* _WORK INSTRUCTION_: Please repeat the whole listing verbatim.

* _INFORMATION_:

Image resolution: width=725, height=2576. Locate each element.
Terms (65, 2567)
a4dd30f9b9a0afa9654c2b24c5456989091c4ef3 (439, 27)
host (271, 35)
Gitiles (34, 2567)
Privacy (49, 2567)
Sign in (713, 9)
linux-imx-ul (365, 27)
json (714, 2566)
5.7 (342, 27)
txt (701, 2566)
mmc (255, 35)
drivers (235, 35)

* _EXERCISE ANSWER_:
Image resolution: width=725, height=2576. Locate each element.
Terms (65, 2567)
a4dd30f9b9a0afa9654c2b24c5456989091c4ef3 (439, 27)
host (271, 35)
Gitiles (34, 2567)
Privacy (49, 2567)
Sign in (713, 9)
linux-imx-ul (365, 27)
json (714, 2566)
5.7 (342, 27)
txt (701, 2566)
mmc (255, 35)
drivers (235, 35)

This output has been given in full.